The findings showed that people treated with erenumab were nearly three times more likely to have reduced their migraine days by 50 percent or more than those treated with placebo.
Those treated with erenumab also had a greater average reduction in the number of days they had headaches and the number of days they needed to take drugs to stop the migraines.
"Our study found that erenumab reduced the average number of monthly migraine headaches by more than 50 percent for nearly a third of study participants. That reduction in migraine headache frequency can greatly improve a person's quality of life," said Uwe Reuter from The Charite - University Medicine Berlin in Germany.
Erenumab is a monoclonal antibody that blocks pain signals by targeting a receptor for calcitonin gene-related peptide (CGRP).
This peptide transmits migraine pain signals.
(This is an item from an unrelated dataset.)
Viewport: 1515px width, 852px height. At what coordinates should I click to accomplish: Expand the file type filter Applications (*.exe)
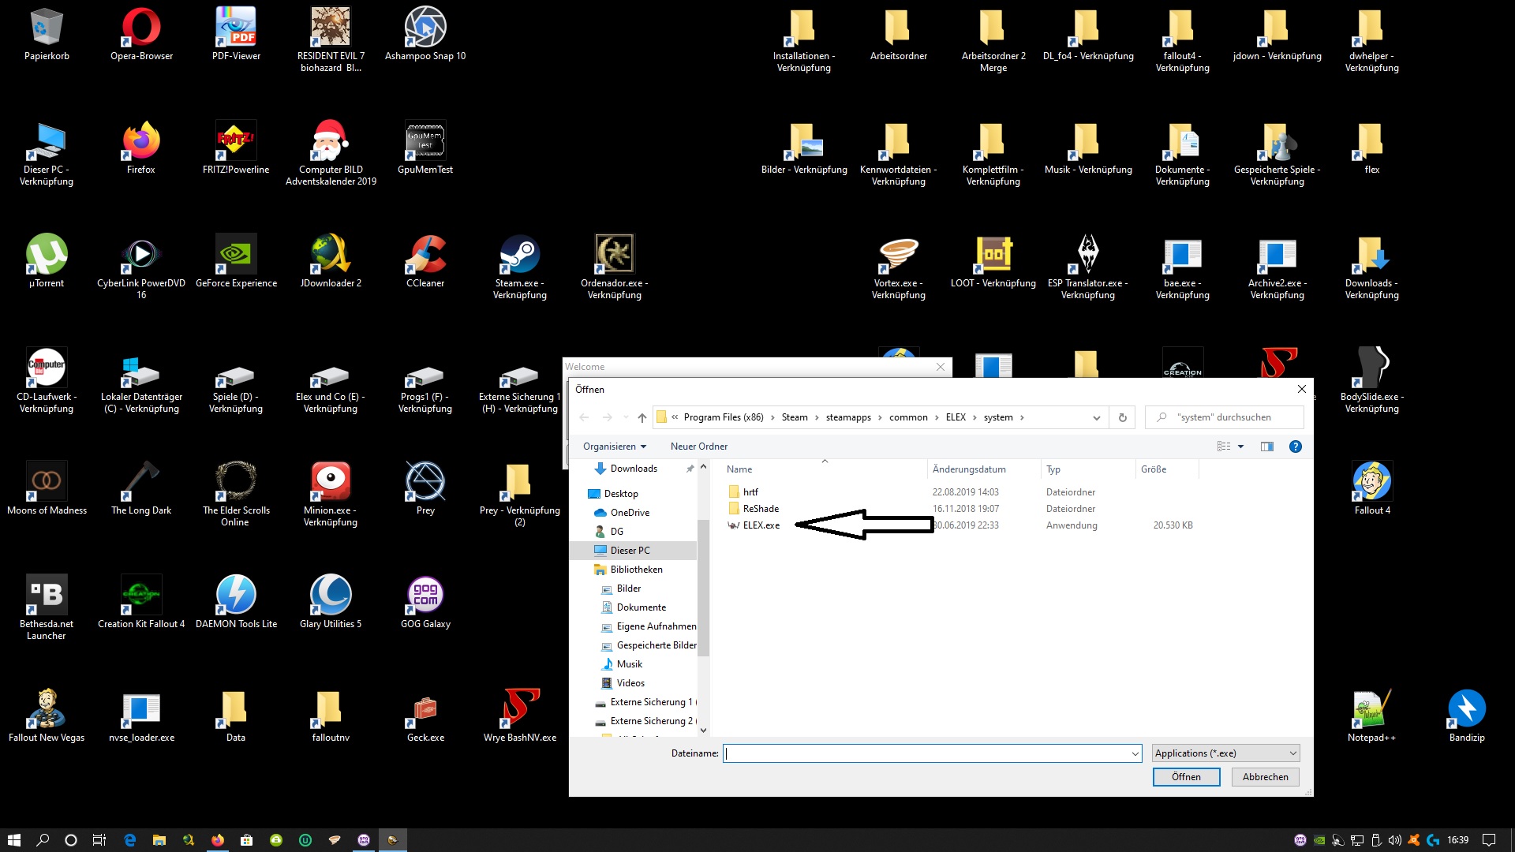point(1225,753)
Erenumab occupies the nerves to which CGRP would usually bind.
"Our results show that people who thought their migraines were difficult to prevent may actually have hope of finding pain relief," Reuter added.
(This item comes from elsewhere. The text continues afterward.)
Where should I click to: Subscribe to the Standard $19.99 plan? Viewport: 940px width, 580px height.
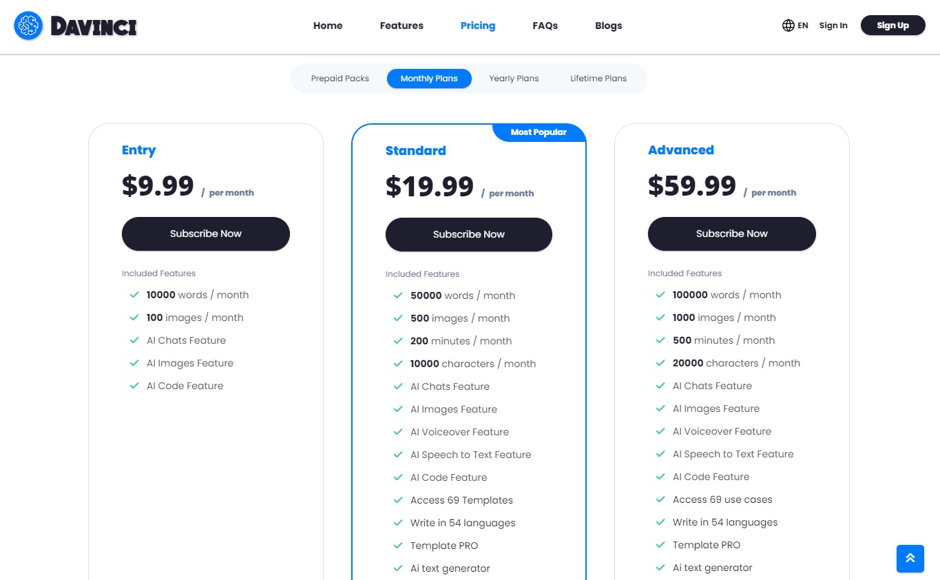pyautogui.click(x=468, y=234)
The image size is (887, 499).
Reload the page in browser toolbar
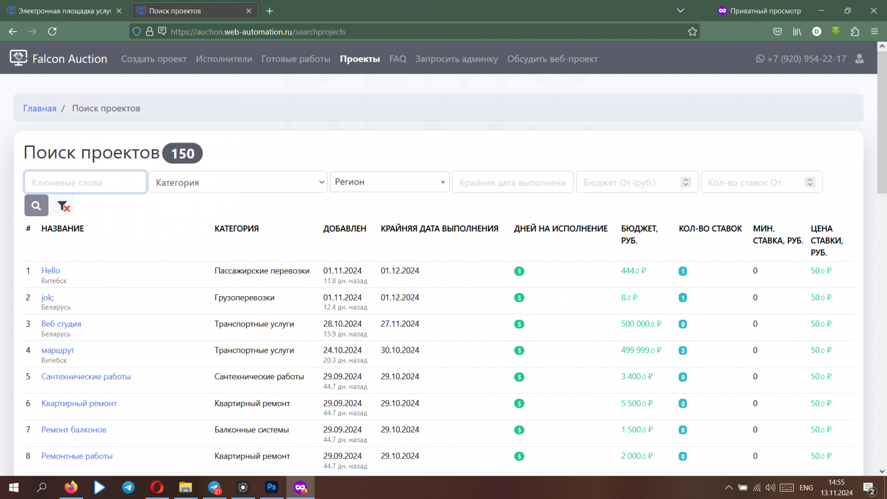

The preliminary results will be presented at the forthcoming American Academy of Neurology's 70th Annual Meeting in Los Angeles.
For the study, 246 people who had episodic migraine were given injections of either 140 milligrams of erenumab or a placebo once a month for three months.
Of the participants, 39 per cent had been treated unsuccessfully with two other medications, 38 per cent with three medications and 23 per cent with four medications.
A total of 30 per cent of the people treated with erenumab had half the number of headaches compared to 14 per cent on placebo.
For those on erenumab, there was an average 1.6 times greater reduction in migraine days and a 1.7 times greater reduction in acute medication days compared to those on placebo.
In addition, the safety and tolerability of erenumab was similar to placebo. However, more research is now needed to understand who is most likely to benefit from this new treatment, Reuter said.